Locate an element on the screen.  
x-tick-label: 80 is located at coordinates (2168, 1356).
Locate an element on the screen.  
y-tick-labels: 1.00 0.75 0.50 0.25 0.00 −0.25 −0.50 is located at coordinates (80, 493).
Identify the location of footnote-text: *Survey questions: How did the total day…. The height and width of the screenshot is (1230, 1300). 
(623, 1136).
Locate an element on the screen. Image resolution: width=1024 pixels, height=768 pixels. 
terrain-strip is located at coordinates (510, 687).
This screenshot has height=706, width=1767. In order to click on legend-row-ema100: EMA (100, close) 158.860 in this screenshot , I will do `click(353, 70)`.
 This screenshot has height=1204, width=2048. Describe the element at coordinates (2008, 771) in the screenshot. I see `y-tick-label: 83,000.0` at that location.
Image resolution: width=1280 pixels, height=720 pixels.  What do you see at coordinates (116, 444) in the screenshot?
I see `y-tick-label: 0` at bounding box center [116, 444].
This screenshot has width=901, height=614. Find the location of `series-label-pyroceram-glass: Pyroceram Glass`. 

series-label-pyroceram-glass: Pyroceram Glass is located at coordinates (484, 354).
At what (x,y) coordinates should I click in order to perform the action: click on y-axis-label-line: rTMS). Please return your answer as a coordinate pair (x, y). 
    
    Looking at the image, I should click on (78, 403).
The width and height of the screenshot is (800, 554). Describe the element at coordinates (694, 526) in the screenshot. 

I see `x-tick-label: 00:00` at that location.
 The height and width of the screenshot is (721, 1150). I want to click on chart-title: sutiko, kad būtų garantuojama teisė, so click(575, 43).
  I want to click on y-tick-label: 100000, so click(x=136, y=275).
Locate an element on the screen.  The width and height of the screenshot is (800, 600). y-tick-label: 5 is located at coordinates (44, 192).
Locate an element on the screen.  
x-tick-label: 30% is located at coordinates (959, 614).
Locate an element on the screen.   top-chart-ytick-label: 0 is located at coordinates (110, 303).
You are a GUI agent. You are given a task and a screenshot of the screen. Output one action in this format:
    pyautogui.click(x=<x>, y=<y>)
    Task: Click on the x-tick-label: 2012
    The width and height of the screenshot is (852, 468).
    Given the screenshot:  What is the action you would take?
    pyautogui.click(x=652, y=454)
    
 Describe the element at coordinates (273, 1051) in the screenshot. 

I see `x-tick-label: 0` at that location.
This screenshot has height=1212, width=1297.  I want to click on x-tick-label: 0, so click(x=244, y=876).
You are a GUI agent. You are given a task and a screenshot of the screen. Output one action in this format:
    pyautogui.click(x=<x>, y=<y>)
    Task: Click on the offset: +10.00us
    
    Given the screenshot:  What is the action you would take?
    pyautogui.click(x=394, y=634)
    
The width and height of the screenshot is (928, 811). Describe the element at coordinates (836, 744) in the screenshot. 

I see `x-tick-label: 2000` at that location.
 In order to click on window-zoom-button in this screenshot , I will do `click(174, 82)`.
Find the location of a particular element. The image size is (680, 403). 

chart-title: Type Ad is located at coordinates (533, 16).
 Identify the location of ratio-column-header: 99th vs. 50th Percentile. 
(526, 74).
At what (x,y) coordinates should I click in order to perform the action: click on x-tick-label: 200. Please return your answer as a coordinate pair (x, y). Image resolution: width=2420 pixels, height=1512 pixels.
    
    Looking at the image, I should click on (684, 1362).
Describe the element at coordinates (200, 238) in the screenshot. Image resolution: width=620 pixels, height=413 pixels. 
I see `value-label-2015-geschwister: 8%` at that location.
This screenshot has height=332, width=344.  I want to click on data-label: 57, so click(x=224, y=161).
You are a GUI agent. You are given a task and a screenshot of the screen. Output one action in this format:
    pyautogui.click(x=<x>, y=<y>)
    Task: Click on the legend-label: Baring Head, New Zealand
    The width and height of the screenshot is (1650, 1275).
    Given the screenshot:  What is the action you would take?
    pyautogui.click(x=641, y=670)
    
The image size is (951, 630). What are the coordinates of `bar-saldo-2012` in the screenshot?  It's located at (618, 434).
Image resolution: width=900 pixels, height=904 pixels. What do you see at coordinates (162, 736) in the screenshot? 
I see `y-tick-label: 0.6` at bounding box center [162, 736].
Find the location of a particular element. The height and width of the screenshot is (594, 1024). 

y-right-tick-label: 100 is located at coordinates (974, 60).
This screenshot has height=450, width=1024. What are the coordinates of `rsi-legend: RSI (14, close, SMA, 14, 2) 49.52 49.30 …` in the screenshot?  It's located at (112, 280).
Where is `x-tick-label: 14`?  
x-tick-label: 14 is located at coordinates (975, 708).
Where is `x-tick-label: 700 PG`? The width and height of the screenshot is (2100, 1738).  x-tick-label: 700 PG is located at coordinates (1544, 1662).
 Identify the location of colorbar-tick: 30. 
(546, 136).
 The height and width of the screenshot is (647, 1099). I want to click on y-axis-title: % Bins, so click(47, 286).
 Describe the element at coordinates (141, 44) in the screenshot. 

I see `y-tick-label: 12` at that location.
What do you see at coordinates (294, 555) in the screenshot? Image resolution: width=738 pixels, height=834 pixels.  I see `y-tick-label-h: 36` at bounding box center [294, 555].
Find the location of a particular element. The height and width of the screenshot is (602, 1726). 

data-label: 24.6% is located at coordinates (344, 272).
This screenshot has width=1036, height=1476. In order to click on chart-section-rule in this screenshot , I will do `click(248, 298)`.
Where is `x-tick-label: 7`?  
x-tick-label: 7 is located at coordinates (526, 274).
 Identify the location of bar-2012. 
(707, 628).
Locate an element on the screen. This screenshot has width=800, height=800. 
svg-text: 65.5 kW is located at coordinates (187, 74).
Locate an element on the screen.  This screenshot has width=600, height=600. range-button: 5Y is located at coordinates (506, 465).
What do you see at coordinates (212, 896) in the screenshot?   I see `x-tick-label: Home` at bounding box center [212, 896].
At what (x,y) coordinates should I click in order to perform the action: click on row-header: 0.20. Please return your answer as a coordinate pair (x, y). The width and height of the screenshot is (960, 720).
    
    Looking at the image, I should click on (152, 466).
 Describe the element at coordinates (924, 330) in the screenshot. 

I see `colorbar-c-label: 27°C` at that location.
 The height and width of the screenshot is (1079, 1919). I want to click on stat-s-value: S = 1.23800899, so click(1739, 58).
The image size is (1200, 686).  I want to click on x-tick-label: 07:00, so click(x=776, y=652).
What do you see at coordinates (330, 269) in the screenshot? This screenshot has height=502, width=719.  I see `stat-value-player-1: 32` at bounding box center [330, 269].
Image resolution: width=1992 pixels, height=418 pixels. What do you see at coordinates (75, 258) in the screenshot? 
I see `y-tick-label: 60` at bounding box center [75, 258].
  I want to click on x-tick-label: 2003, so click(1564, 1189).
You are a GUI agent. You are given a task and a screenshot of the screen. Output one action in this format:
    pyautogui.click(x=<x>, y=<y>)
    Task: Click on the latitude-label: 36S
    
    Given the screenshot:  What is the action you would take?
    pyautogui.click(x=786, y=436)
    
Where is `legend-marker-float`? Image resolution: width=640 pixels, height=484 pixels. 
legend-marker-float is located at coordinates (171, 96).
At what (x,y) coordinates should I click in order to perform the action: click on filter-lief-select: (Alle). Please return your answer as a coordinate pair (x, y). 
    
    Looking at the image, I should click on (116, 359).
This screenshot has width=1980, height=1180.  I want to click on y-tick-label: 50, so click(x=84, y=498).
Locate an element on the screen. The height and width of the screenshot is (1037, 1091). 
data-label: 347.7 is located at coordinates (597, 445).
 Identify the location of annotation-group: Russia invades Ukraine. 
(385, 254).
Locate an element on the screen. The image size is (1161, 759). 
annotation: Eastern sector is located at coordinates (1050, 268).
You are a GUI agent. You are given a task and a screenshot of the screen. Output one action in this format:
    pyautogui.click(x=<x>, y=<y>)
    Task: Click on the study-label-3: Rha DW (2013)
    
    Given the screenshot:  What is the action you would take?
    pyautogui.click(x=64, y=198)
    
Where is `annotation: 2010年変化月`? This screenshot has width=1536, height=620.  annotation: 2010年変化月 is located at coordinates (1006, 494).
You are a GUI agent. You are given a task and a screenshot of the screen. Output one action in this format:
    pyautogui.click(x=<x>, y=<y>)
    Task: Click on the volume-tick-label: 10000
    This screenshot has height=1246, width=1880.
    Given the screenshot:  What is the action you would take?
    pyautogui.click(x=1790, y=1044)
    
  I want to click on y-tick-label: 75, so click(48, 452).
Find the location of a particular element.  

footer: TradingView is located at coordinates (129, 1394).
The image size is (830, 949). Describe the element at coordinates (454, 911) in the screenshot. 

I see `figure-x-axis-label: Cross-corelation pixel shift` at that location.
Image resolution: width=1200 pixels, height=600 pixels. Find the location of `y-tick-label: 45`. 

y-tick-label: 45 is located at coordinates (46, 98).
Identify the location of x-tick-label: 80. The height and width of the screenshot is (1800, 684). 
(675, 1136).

* Prompt *
Reproduce the stretch of lines from the one containing "The width and height of the screenshot is (928, 811)." through the one containing "y-right-tick-label: 100 is", character for character.

* Task response *
The width and height of the screenshot is (928, 811). Describe the element at coordinates (836, 744) in the screenshot. 

I see `x-tick-label: 2000` at that location.
 In order to click on window-zoom-button in this screenshot , I will do `click(174, 82)`.
Find the location of a particular element. The image size is (680, 403). 

chart-title: Type Ad is located at coordinates (533, 16).
 Identify the location of ratio-column-header: 99th vs. 50th Percentile. 
(526, 74).
At what (x,y) coordinates should I click in order to perform the action: click on x-tick-label: 200. Please return your answer as a coordinate pair (x, y). Image resolution: width=2420 pixels, height=1512 pixels.
    
    Looking at the image, I should click on (684, 1362).
Describe the element at coordinates (200, 238) in the screenshot. Image resolution: width=620 pixels, height=413 pixels. 
I see `value-label-2015-geschwister: 8%` at that location.
This screenshot has height=332, width=344.  I want to click on data-label: 57, so click(x=224, y=161).
You are a GUI agent. You are given a task and a screenshot of the screen. Output one action in this format:
    pyautogui.click(x=<x>, y=<y>)
    Task: Click on the legend-label: Baring Head, New Zealand
    The width and height of the screenshot is (1650, 1275).
    Given the screenshot:  What is the action you would take?
    pyautogui.click(x=641, y=670)
    
The image size is (951, 630). What are the coordinates of `bar-saldo-2012` in the screenshot?  It's located at (618, 434).
Image resolution: width=900 pixels, height=904 pixels. What do you see at coordinates (162, 736) in the screenshot? 
I see `y-tick-label: 0.6` at bounding box center [162, 736].
Find the location of a particular element. The height and width of the screenshot is (594, 1024). 

y-right-tick-label: 100 is located at coordinates (974, 60).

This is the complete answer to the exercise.